Steric mode separation occurs in Field-Flow Fractionation (FFF) when particles experience size exclusion effects with the boundaries. Under such conditions, larger particles are more highly entrained by the throughput flow and elute faster than smaller ones [1,2]. The steric inversion of spheres suggests that an even stronger steric effect might be obtained for rodlike particles due to their great length, if they could be oriented in the gradient direction, normal to the flow direction. One way to induce such alignment is by the use of an electric field. Anisotropic particles like nanotubes experience a torque which acts to align them in an electric field, whether the field is uniform or non-uniform. This could be useful in the context of nanotube separation as a means for separating tubes by type, if either metallic or semi-conducting types could be preferentially oriented relative to the other under different field conditions.

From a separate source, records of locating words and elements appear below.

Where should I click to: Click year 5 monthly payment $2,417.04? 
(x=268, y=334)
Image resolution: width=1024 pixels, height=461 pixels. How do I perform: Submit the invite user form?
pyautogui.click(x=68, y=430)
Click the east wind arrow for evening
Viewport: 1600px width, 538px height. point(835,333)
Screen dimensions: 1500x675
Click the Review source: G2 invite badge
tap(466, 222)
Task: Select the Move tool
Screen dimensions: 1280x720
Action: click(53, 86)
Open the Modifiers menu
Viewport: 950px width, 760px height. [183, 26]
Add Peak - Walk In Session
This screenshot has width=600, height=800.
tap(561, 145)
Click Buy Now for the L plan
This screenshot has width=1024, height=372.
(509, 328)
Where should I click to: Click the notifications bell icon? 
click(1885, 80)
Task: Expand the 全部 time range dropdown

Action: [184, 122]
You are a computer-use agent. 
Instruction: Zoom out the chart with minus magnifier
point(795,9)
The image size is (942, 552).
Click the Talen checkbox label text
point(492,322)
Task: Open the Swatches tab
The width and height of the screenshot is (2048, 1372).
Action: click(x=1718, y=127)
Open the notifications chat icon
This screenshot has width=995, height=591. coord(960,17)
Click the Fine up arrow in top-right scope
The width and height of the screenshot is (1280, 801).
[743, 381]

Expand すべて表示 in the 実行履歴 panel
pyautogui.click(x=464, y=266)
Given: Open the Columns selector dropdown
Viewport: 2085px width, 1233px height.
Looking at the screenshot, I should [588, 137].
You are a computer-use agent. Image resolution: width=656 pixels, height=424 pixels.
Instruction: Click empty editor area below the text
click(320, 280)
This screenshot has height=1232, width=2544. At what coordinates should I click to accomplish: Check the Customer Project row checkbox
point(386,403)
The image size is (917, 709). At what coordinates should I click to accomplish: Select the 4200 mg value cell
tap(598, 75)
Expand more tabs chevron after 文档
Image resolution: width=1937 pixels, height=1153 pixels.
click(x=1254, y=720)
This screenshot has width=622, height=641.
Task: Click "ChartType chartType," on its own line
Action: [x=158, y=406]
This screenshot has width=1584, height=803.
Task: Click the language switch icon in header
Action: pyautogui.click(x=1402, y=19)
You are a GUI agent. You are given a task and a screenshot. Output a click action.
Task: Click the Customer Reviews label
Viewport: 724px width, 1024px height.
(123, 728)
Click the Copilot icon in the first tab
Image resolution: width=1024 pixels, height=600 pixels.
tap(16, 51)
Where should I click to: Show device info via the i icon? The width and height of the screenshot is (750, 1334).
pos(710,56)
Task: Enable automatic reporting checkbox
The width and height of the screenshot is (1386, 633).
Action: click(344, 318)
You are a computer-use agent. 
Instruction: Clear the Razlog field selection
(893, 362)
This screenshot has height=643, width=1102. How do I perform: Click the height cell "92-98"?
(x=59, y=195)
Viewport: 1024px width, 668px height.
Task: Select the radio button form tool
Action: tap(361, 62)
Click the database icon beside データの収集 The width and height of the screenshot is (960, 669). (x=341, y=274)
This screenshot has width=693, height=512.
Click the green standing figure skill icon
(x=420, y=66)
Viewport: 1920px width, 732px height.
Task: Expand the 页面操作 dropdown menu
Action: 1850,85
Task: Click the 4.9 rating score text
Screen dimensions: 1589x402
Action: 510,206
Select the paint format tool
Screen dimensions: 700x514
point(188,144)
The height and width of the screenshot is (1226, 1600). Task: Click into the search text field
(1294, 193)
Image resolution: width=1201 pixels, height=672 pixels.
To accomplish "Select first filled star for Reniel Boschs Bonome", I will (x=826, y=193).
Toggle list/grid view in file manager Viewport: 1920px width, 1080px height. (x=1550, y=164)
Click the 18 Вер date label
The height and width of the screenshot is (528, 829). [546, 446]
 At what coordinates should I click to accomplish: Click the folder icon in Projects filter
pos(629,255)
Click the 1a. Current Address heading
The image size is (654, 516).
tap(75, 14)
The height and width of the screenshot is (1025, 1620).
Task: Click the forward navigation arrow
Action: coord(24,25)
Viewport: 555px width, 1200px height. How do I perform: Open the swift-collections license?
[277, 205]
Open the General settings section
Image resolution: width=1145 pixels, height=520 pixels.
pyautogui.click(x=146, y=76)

In this work, modeling of particle separation in Electric Field, Field-Flow Fractionation (EF-FFF) is examined using a Brownian dynamics method [3], in which the forces and torques arising from an AC electric field acting in the gradient direction have also been incorporated [4]. In order to align while in flow, the tubes must overcome both the shear field and Brownian motion. This is governed by a dimensionless group which is the ratio of the dielectrophoretic potential energy to kT. The torque and material property requirements needed to trap the particles in “wobbly alignment” against the force of the imposed flow and Brownian motion are estimated. The simulation results show that E-field aligned rods can be induced to exhibit steric inversion, and the results for perfectly oriented ellipsoids are in good agreement with a modified steric inversion theory of Giddings [2]. The application of the method to the fractionation of tubes of different type will be discussed.


1. J. Janca, in Field-Flow Fractionation, (Marcel Dekker, New York, 1987).

2. J. C. Giddings, Separation Science and Technology 13, 241 (1978).

3. F. R. Phelan Jr. and B. J. Bauer, Chemical Engineering Science 62, 4620 (2007).

4. T. B. Jones, in Electromechanics of Particles, (Cambridge University Press, New York, 1995).